Note: this is an example with only 1M rows, but after 19M rows it takes more than 20 seconds.

We tried a lot of different setups of indexes, without luck:

Indexes:
    "subscription_pkey" PRIMARY KEY, btree (subscription_id)
    "has_been_expired_idx" btree (has_been_expired)
    "is_cancelled_idx" btree (is_cancelled)
    "pagination_idx" btree (token_id, refreshed_at, valid_until, is_cancelled, has_been_expired)
    "refreshed_at_idx" btree (refreshed_at)
    "token_and_created_at_idx" btree (token_id, created_at)
    "token_and_refreshed_at_idx" btree (token_id, refreshed_at)
    "token_id_idx" btree (token_id)
    "valid_until_idx" btree (valid_until)
Foreign-key constraints:
    "subscription_product_id_fkey" FOREIGN KEY (product_id) REFERENCES api.product(product_id) DEFERRABLE

So my question is:

  • is there a way to improve this query by finding the correct indexes ?
  • is it a good approach anyway ?

Any hints would be welcome 🙂 Hope my question makes sense.

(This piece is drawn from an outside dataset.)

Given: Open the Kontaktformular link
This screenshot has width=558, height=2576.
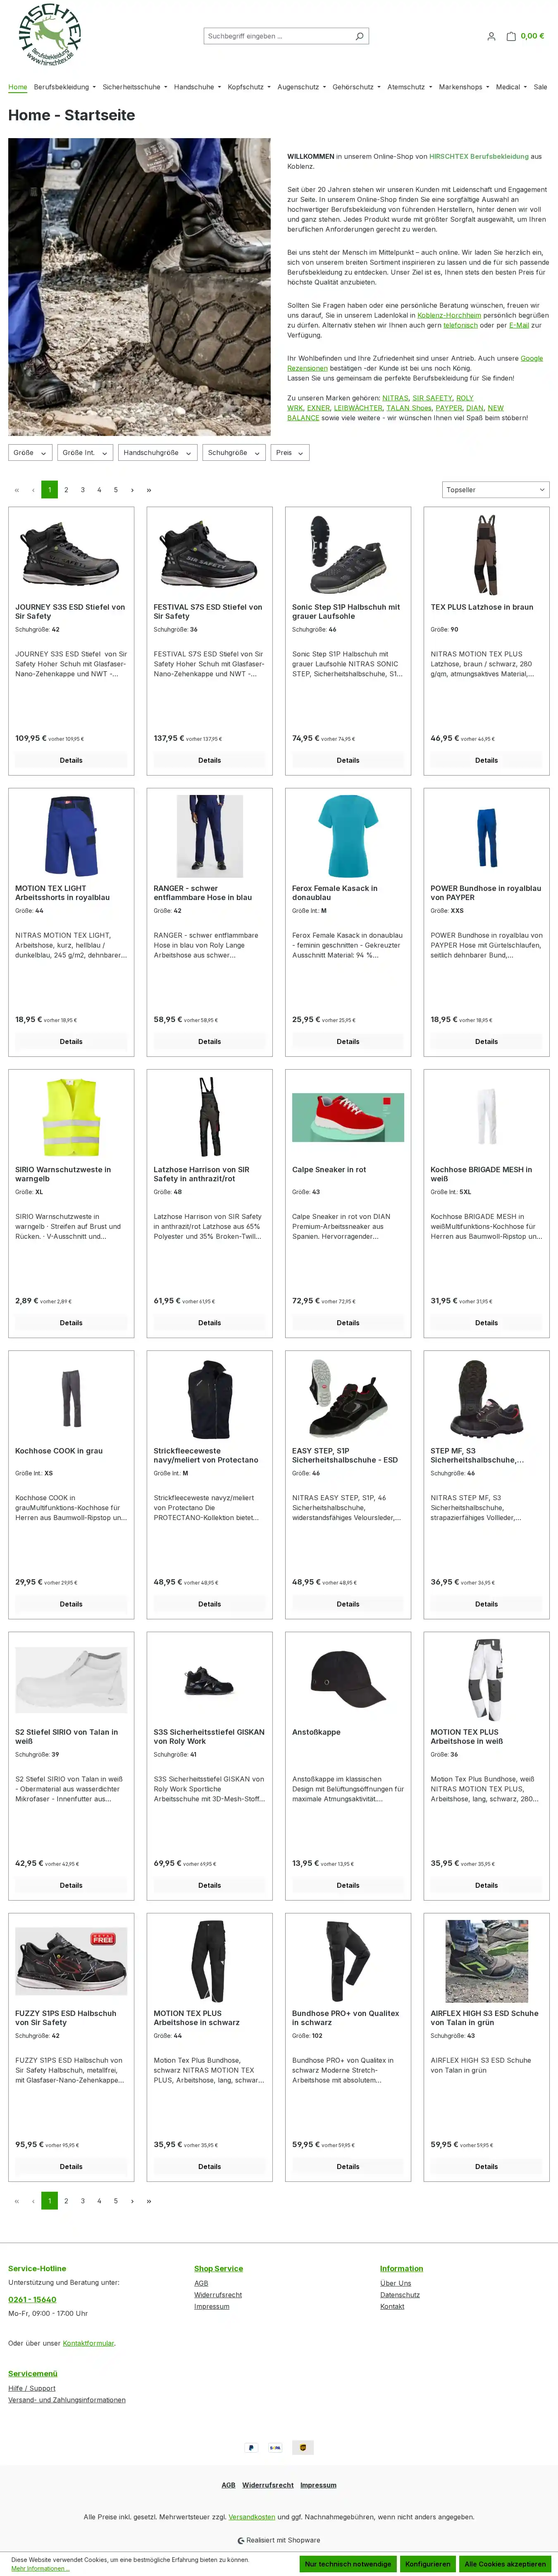Looking at the screenshot, I should (88, 2343).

Thanks for taking time to read!

Best Answer

without total it can be rewritten as

with page as (
    select created_at, subscription_id
    from api.subscription
    where token_id = $1
    and refreshed_at >= $2
    and valid_until >= now()
    and not is_cancelled
    and not has_been_expired
    and (case when $4 is null then true else (created_at > $4 or (created_at = $4 and subscription_id > $5)) end)
    order by created_at asc, subscription_id asc
    limit $3
),
last_row as (
    select last_value(created_at) over() as last_seen_created_at,
    last_value(subscription_id) over() as last_seen_subscription_id
    from page
),
ids as (valid_until
    select array_agg(subscription_id) ids from page
)
select * from last_row, ids

a compound index on is_cancelled,has_been_expired,token_id and one of refreshed_at,valid_until or created_at will help.